[start of Records for the task]

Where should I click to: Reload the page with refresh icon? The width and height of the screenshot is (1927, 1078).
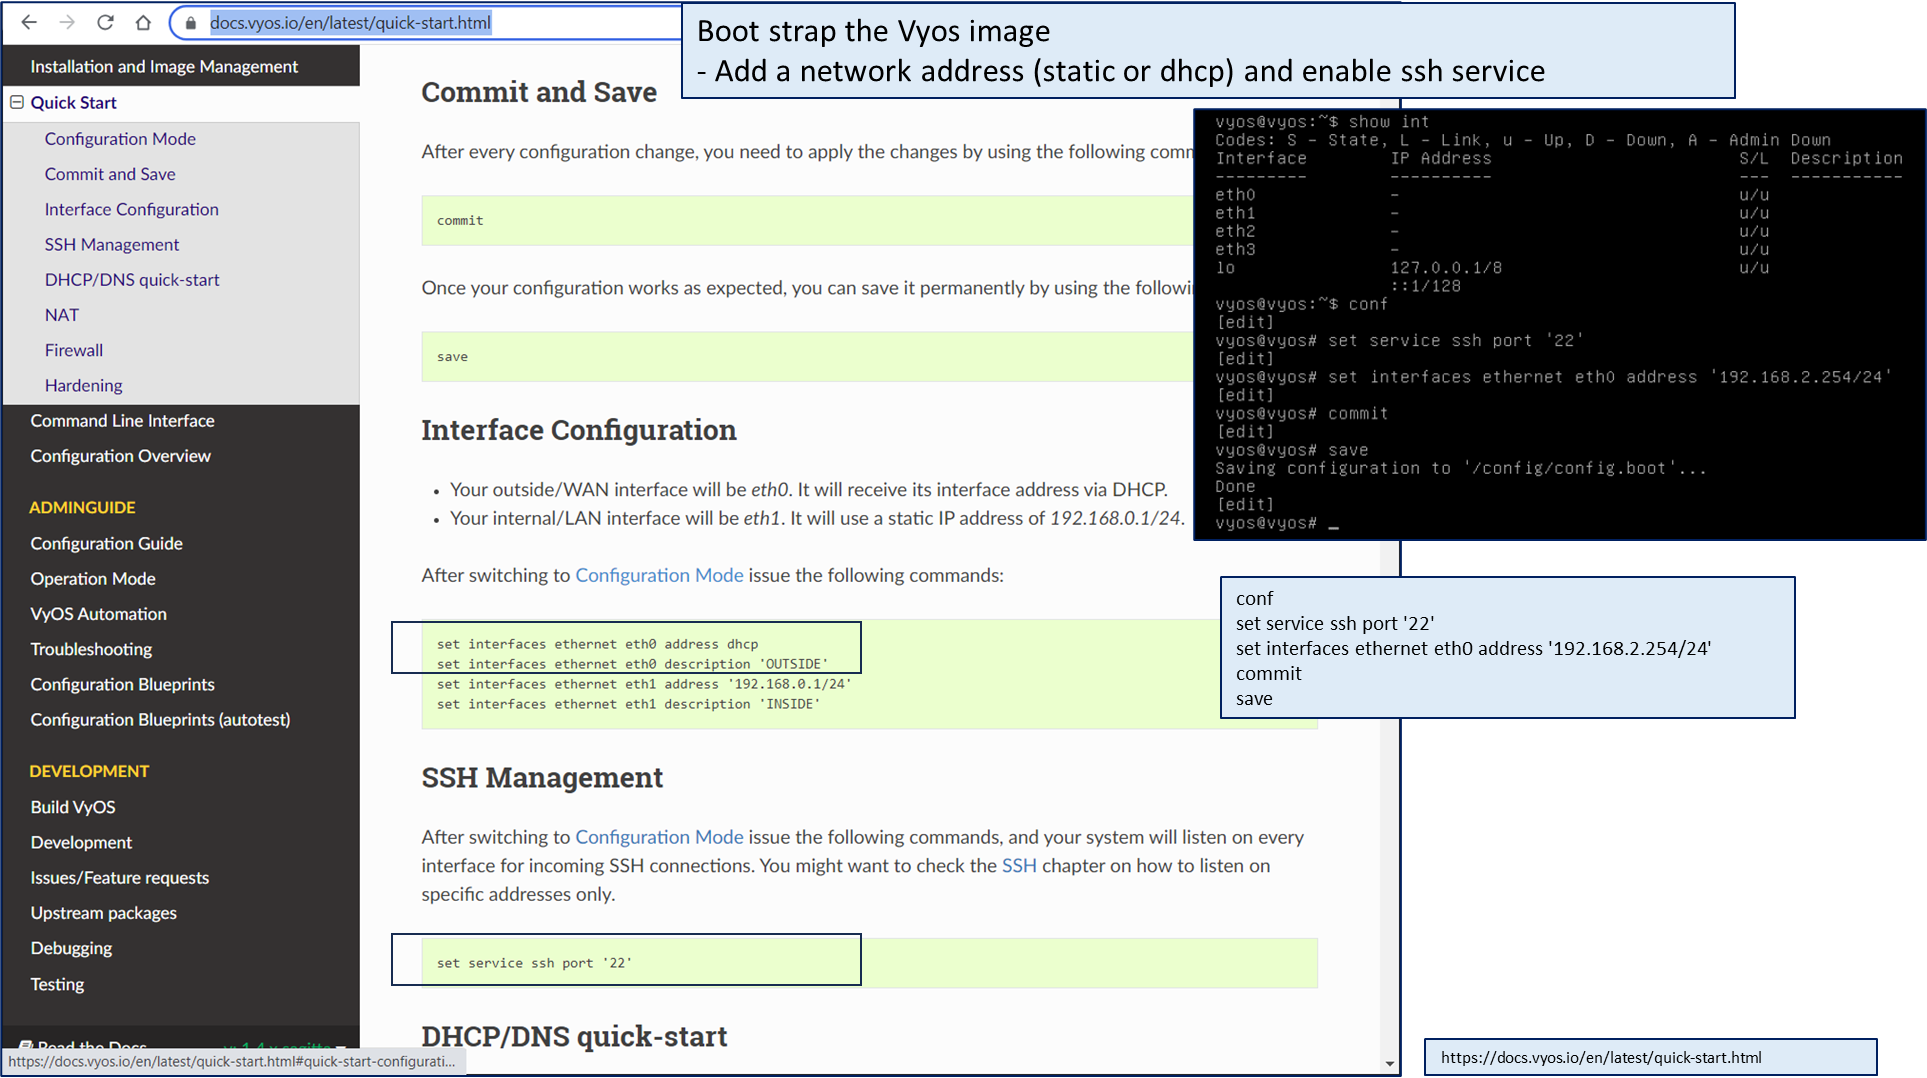pos(105,22)
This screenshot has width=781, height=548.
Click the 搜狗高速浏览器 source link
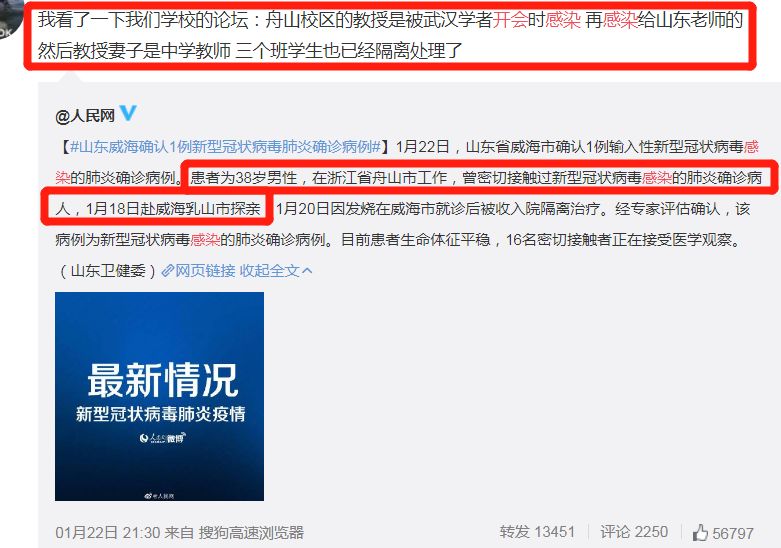pos(251,533)
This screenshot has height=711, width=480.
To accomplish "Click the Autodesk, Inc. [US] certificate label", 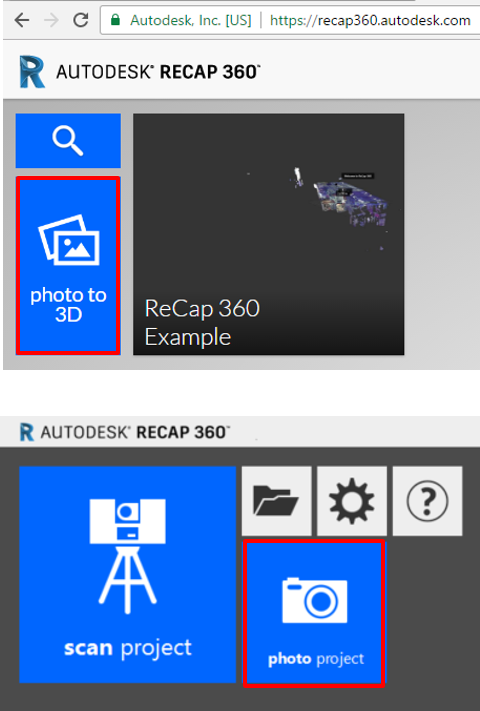I will [x=190, y=20].
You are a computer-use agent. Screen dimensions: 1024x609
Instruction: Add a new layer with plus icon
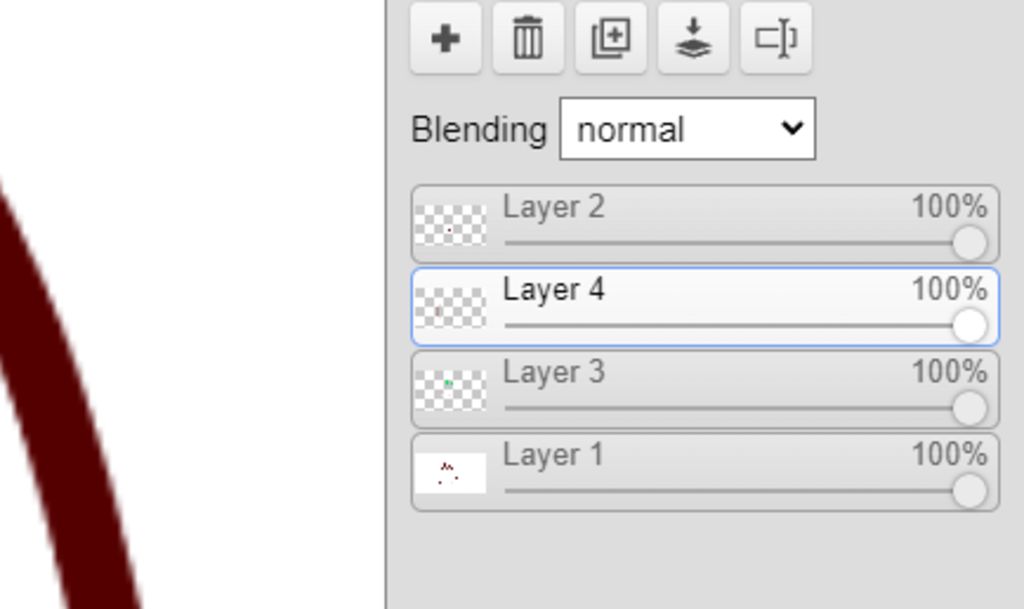coord(445,39)
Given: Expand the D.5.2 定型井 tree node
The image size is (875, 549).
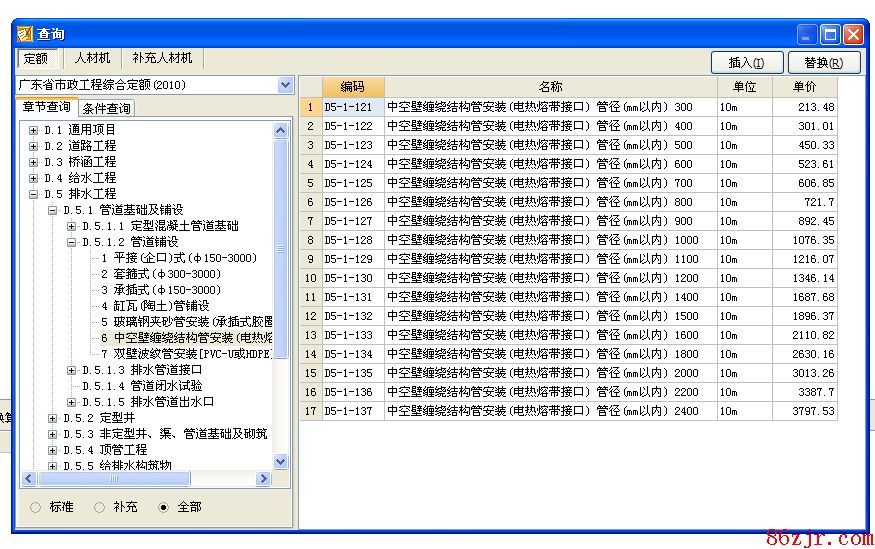Looking at the screenshot, I should tap(53, 418).
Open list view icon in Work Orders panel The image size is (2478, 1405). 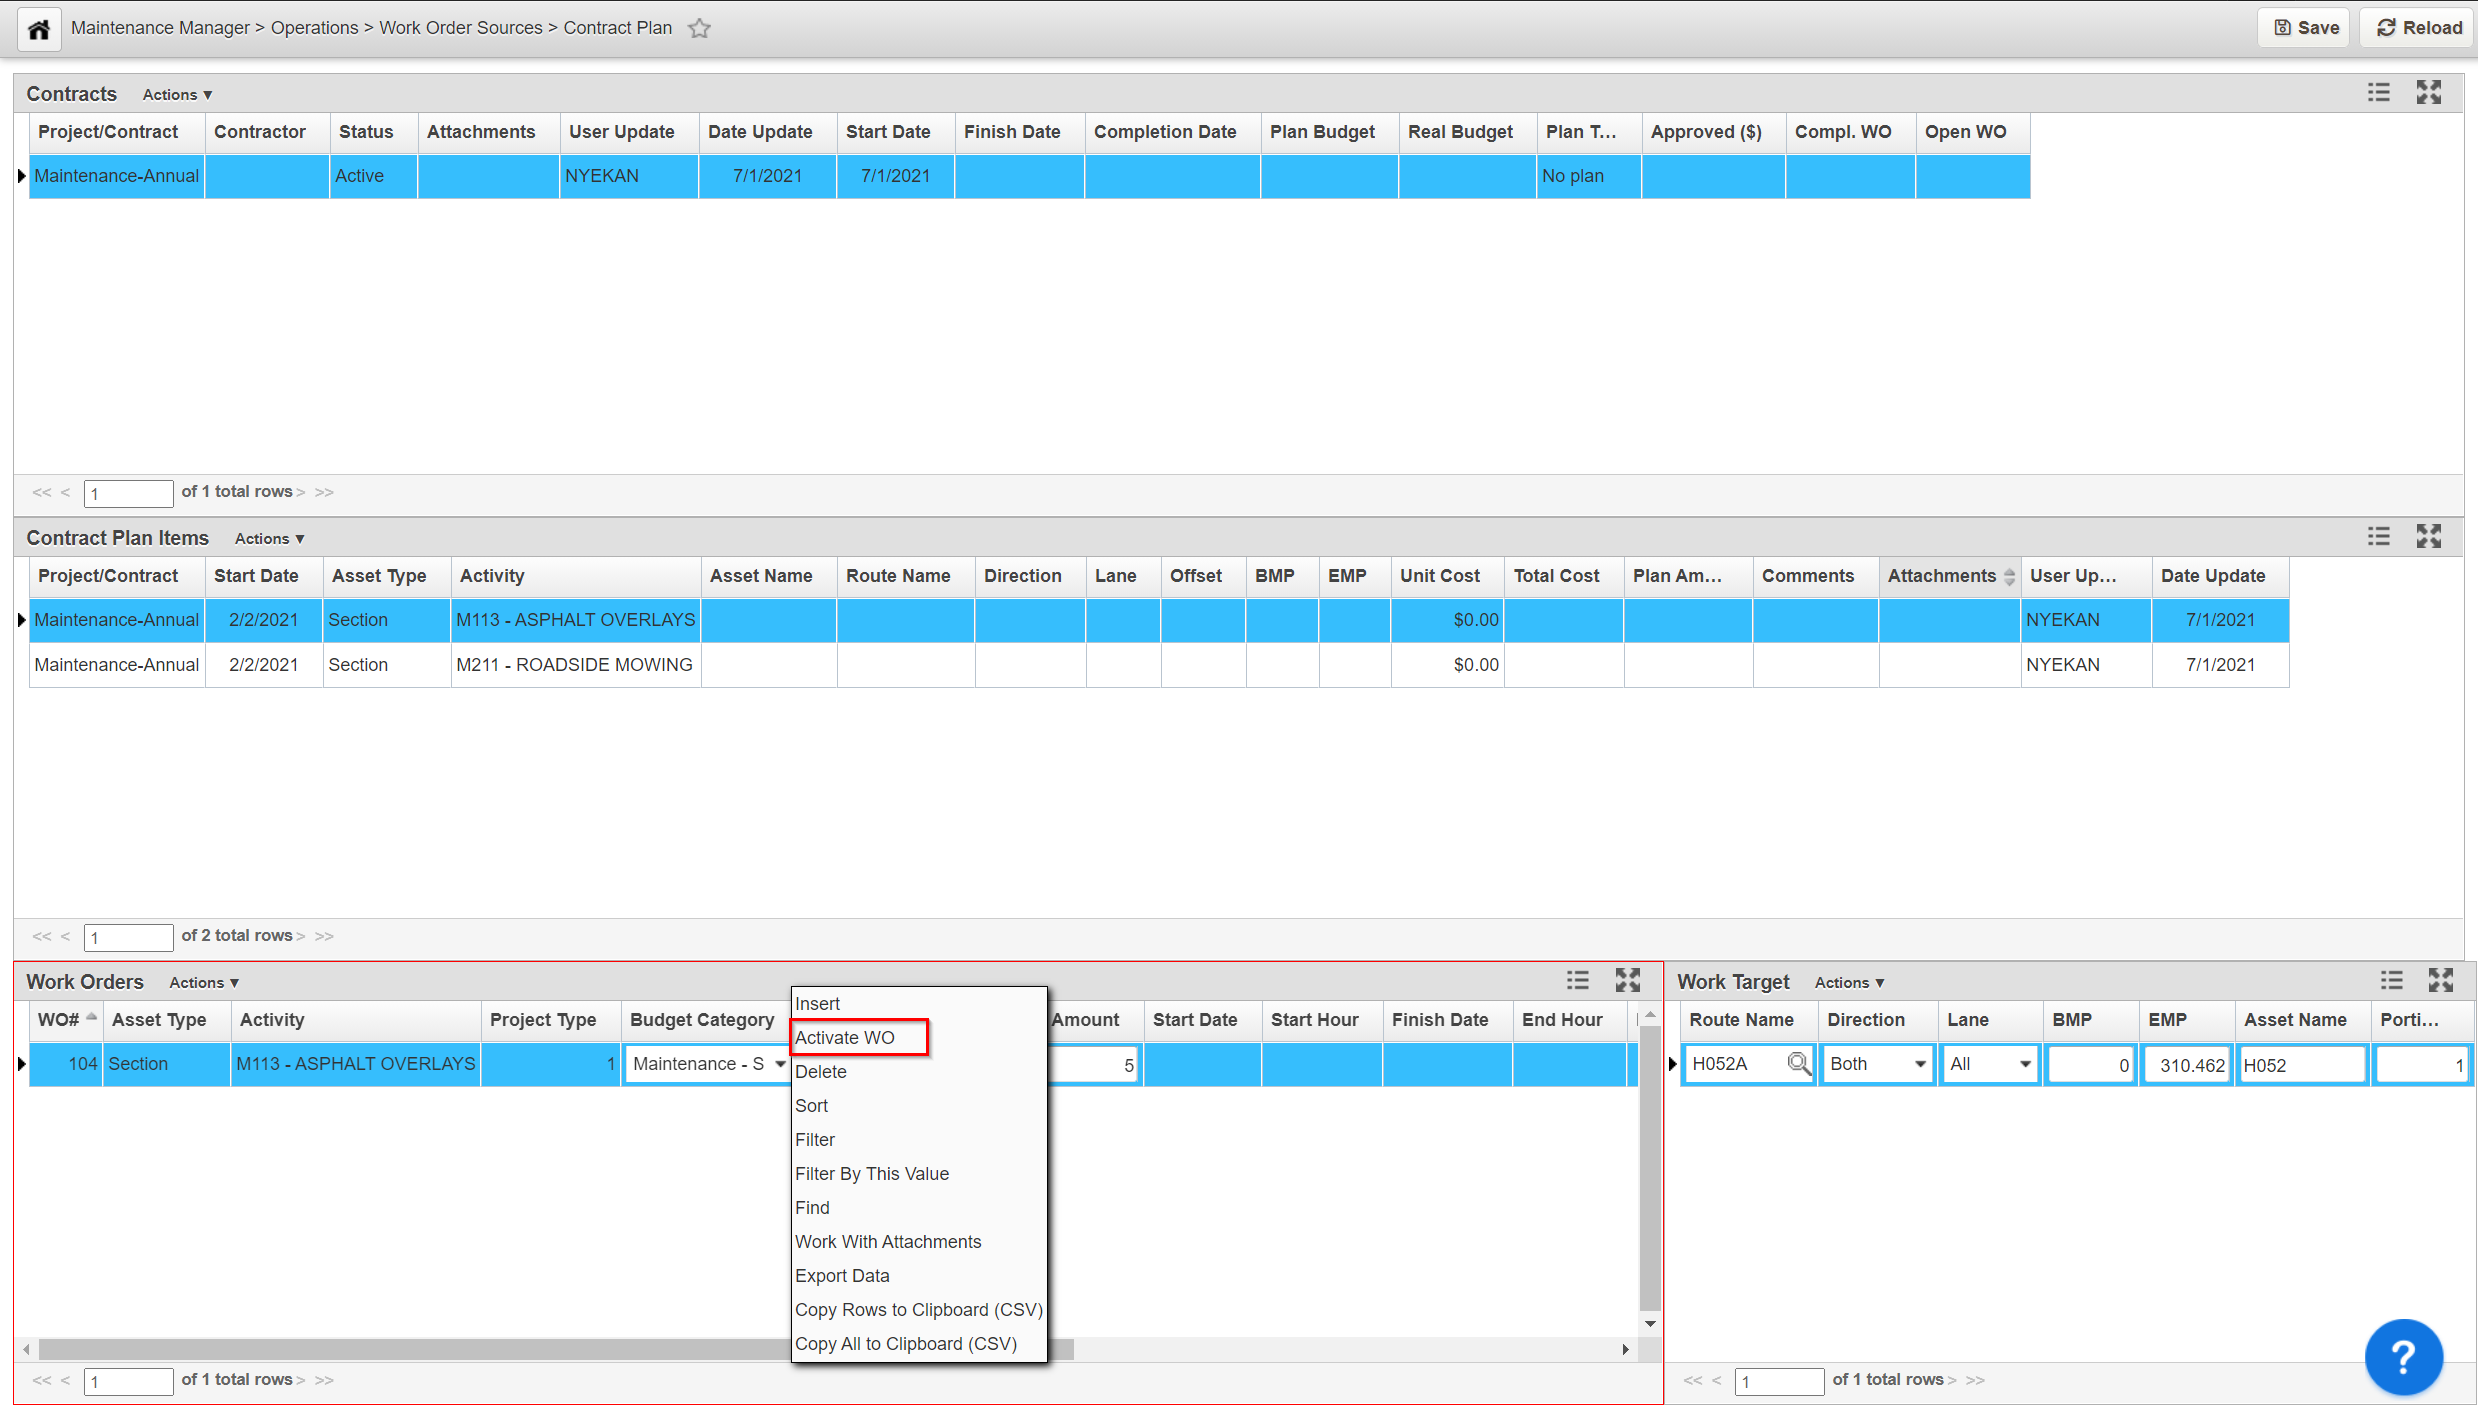1577,981
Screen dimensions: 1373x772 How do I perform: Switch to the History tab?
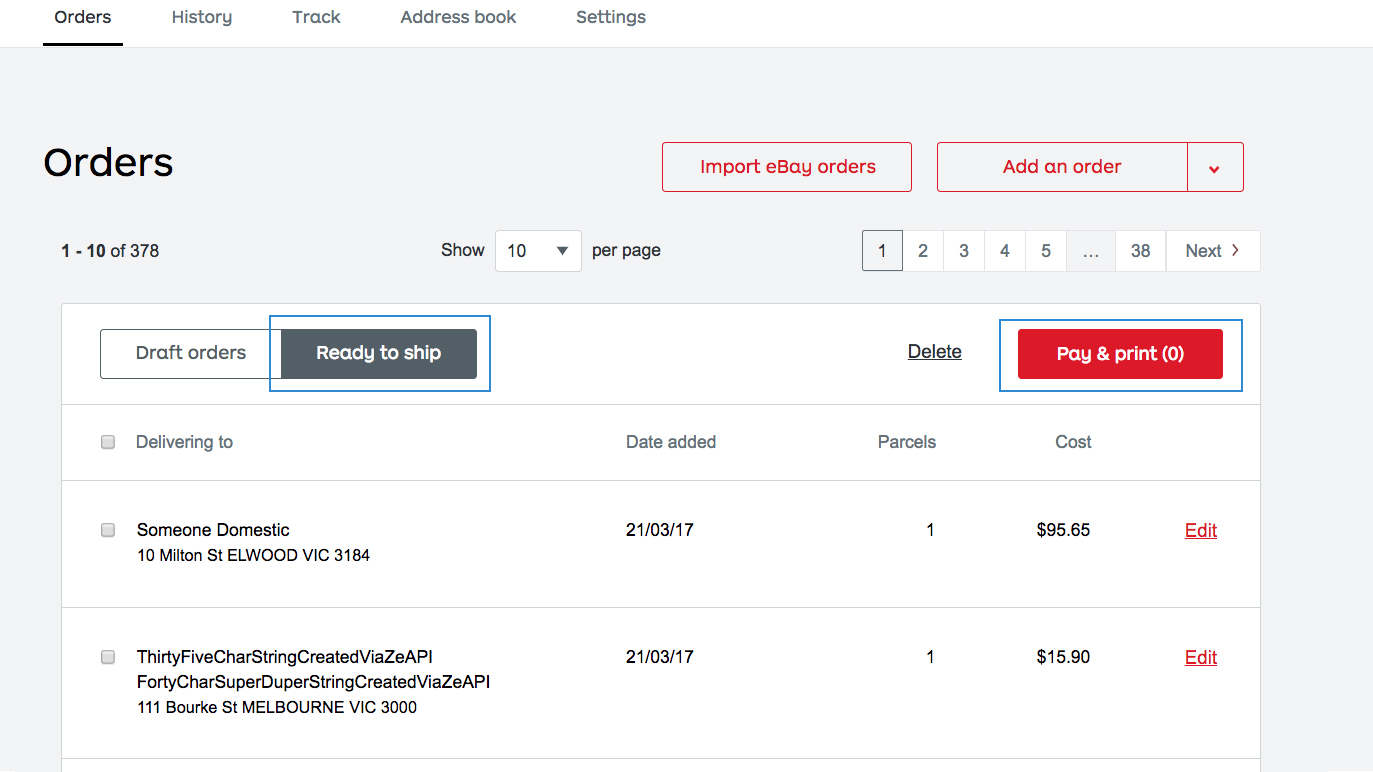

[end of Records for the task]

Copy each line of the listing above that contains the word "This", matching its capitalization exactly.

This screenshot has width=781, height=548.
This screenshot has height=711, width=480.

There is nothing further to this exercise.